Plasma protein profiling: The diagnostic evaluation of disorders in plasma protein composition by a new immunoelectrophoretic method

Abstract

A new electroimmunoprecipitation technique is presented by means of which a great variety of antigens e.g. plasma proteins can be simultaneously and quantitatively determined with a single-step electrophoretic separation. The essential features of the new technique are: 1. (a) subdivision of the antibody gel into gel strips containing monospecific antibodies to individual plasma proteins. 2. (b) sample application as a “sample gel” filling a trough over the width of the immunopiate. Quantitation is based on the fact that the distance an antigen can migrate within a gel containing a defined amount of specific antibody directed against the antigen is determined by the concentration of the appropriate antigen within the sample. The area where the antigen is finally completely consumed by immunoprecipitation and antibody present in excess is sharply delineated.
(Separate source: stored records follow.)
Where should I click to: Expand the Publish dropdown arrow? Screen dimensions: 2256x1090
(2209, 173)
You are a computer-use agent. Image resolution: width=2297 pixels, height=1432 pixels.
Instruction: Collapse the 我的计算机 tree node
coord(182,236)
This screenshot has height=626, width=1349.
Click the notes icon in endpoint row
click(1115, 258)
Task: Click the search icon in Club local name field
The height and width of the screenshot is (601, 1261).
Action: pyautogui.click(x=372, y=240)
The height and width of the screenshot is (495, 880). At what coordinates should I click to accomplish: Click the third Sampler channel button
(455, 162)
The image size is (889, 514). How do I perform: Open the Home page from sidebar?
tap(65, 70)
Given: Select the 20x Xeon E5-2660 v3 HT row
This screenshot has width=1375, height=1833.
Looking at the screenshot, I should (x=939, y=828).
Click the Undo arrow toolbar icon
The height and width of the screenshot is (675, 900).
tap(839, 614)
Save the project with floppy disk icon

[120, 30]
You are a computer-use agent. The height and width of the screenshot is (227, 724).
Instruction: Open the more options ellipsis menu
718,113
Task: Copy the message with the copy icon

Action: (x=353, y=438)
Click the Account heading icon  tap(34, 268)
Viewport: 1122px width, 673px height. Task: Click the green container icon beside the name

The applicability of the method in simultaneous quantitative determination of 15 plasma proteins is demonstrated with plasma from healthy blood donors and patients with various diseases. The advantage of the new technique as compared to commonly used clinical acetate folia electrophoresis is the high degree of specificity for the determination of a great number of individual, diagnostically meaningful plasma proteins. The advantage over common quantitative two-dimensional immunoelectrophoresis is its uncomplicated way of evaluation. The potential clinical application of the new quantitative immunoelectrophoretic technique in diagnostic screening and differential diagnosis is discussed.